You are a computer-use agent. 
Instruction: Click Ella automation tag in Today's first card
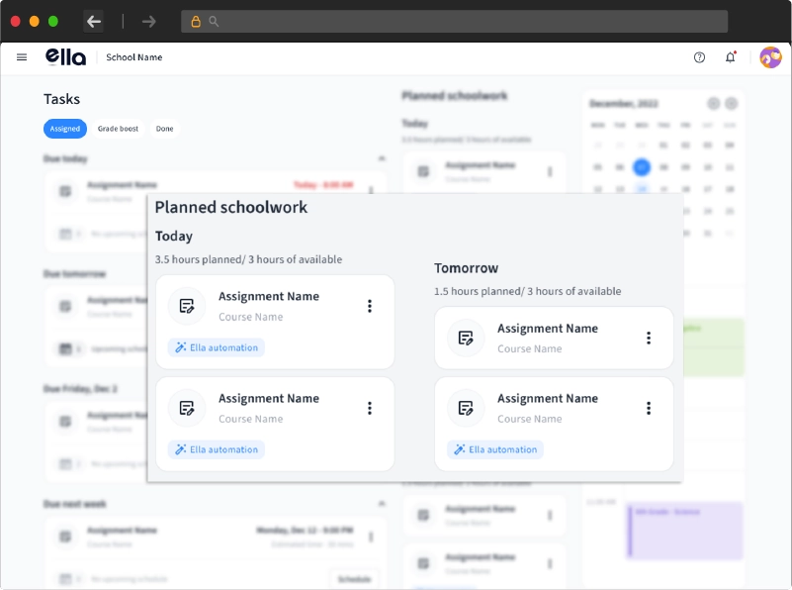click(x=217, y=347)
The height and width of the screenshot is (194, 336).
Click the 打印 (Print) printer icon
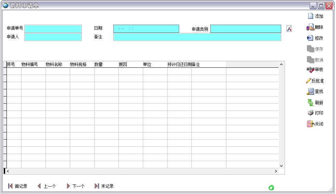(x=310, y=113)
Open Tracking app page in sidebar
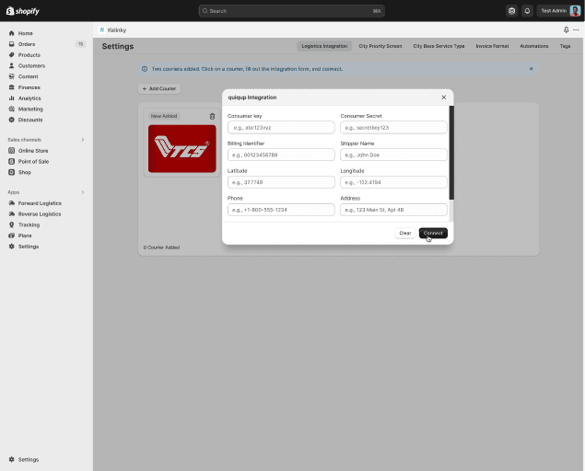585x471 pixels. [x=29, y=224]
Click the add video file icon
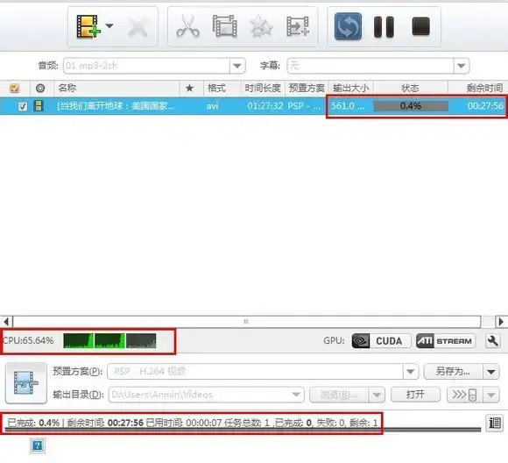This screenshot has height=463, width=508. pyautogui.click(x=88, y=26)
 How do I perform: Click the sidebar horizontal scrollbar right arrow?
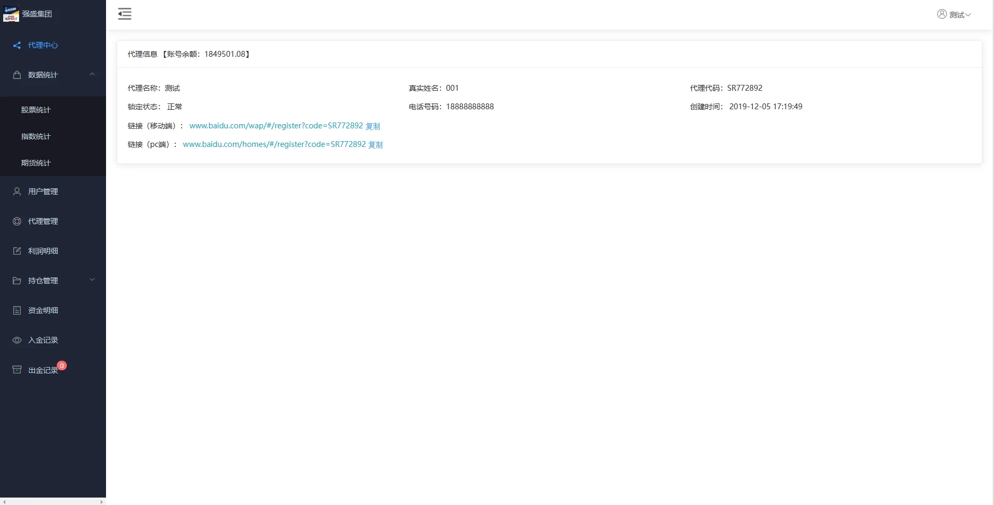[101, 501]
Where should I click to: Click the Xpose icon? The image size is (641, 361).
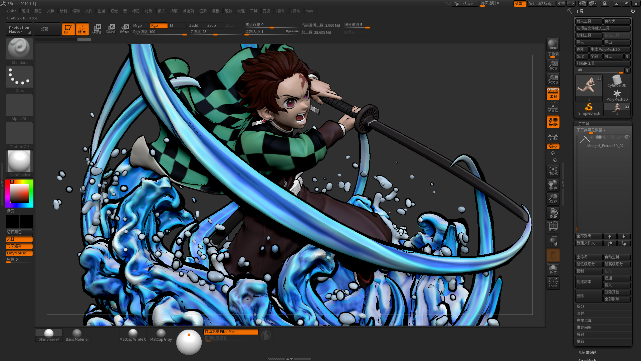(x=553, y=283)
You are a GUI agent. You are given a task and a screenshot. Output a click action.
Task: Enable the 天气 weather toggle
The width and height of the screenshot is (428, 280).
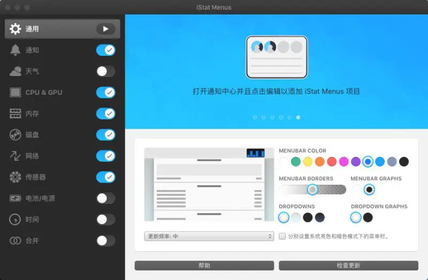click(x=105, y=71)
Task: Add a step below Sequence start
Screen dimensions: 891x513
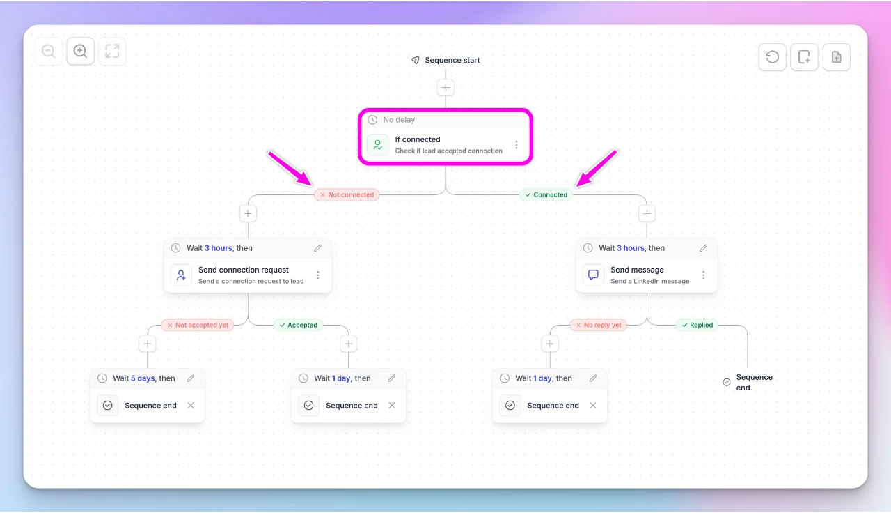Action: (x=446, y=88)
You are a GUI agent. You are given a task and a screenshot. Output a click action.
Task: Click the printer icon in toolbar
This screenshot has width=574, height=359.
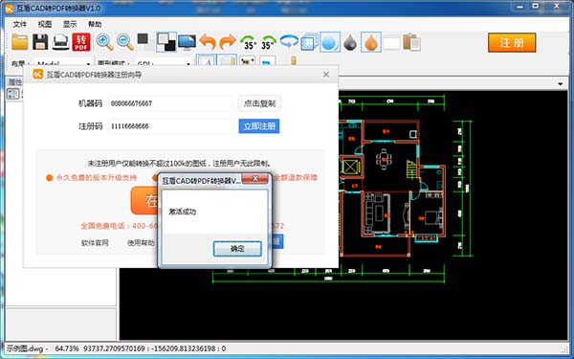coord(61,42)
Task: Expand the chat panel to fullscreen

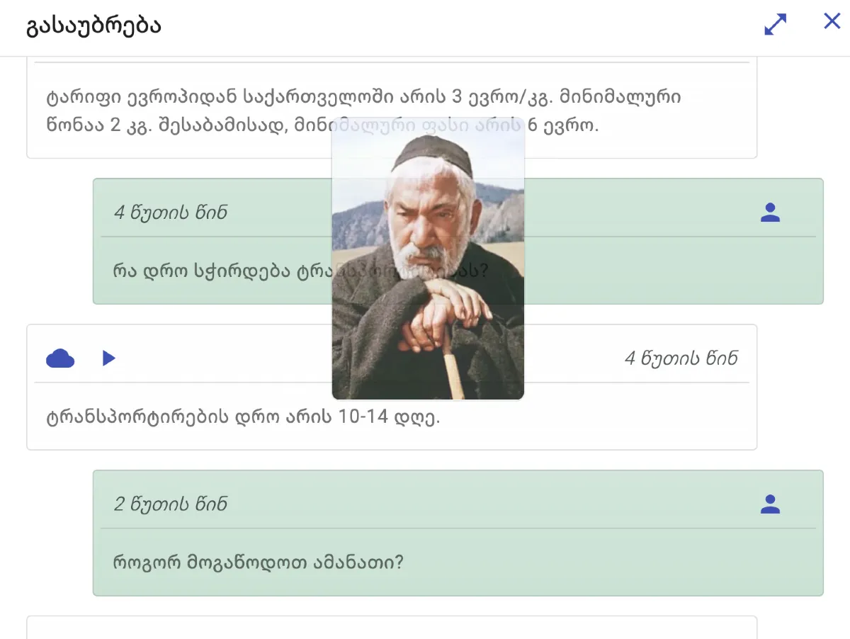Action: point(776,25)
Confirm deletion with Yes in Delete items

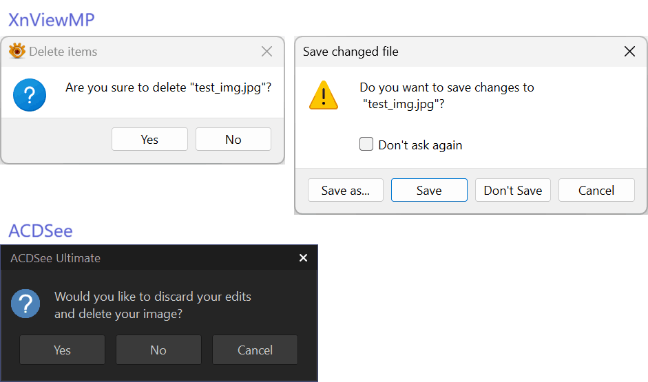[149, 139]
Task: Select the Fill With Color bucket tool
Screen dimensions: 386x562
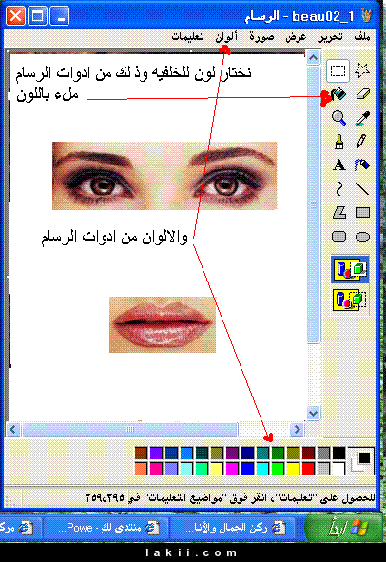Action: pos(338,94)
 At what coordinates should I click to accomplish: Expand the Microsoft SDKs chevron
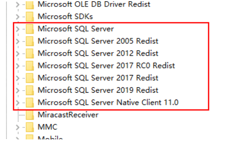(18, 17)
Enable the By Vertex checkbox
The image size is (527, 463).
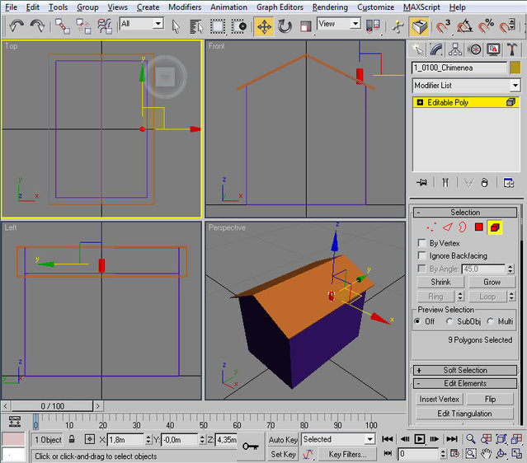pos(422,243)
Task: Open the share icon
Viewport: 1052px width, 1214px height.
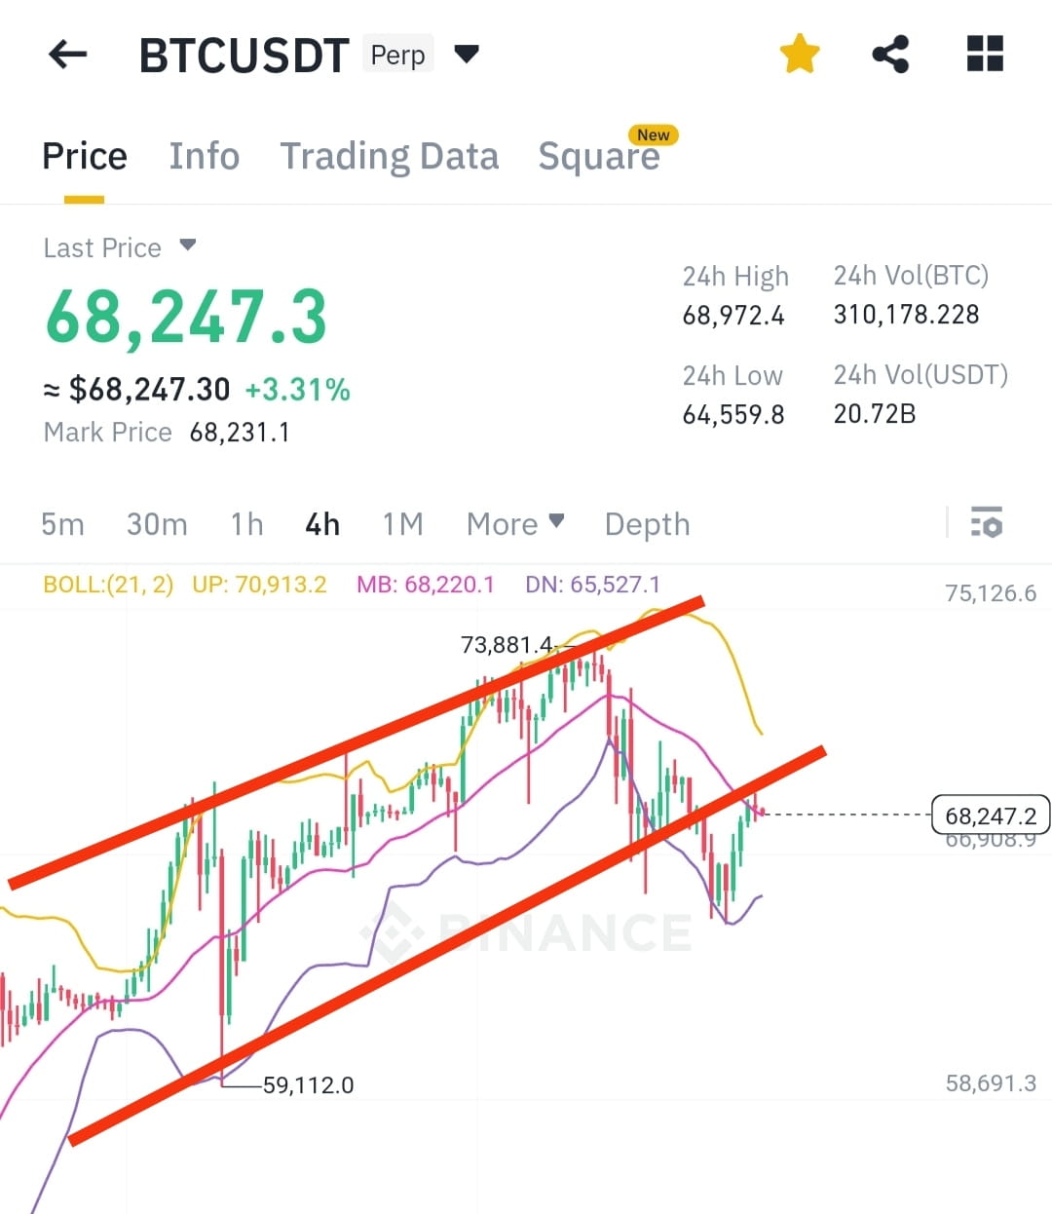Action: pyautogui.click(x=889, y=54)
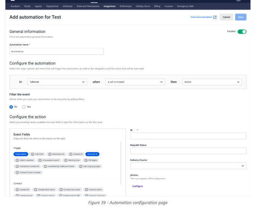This screenshot has width=257, height=208.
Task: Click the Configure link under phones
Action: pos(137,186)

_ _ _ _

**THE PROBLEM**
Copy all of the material above word for word, leaving out the pictures.

**SOLUTION FOR THIS EXERCISE**
You are a computer-use agent. 
Instruction: Click Ella automation tag in Today's first card
click(x=217, y=347)
The height and width of the screenshot is (194, 336).
Click the 打印 (Print) printer icon
(x=310, y=113)
Open Tracking app page in sidebar
585x471 pixels. [x=29, y=224]
Click the add video file icon
This screenshot has height=463, width=508. pyautogui.click(x=88, y=26)
 How do I perform: Click the sidebar horizontal scrollbar right arrow?
[101, 501]
Where should I click to: Click the Xpose icon? The image size is (641, 361).
(x=553, y=283)
You are a GUI agent. You are given a task and a screenshot. Output a click action.
Task: Enable the 天气 weather toggle
The width and height of the screenshot is (428, 280).
click(x=105, y=71)
Task: Add a step below Sequence start
Screen dimensions: 891x513
Action: (x=446, y=88)
You are a GUI agent. You are given a task and a screenshot. Output a click action.
Task: Click the printer icon in toolbar
This screenshot has width=574, height=359.
coord(61,42)
Task: Expand the chat panel to fullscreen

Action: point(776,25)
Confirm deletion with Yes in Delete items

[149, 139]
Task: Select the Fill With Color bucket tool
Screen dimensions: 386x562
Action: pos(338,94)
 At what coordinates should I click to accomplish: Expand the Microsoft SDKs chevron
(18, 17)
Enable the By Vertex checkbox
The image size is (527, 463).
pos(422,243)
Task: Open the share icon
Viewport: 1052px width, 1214px height.
Action: pyautogui.click(x=889, y=54)
This screenshot has width=257, height=208.
Task: Click the Configure link under phones
Action: pos(137,186)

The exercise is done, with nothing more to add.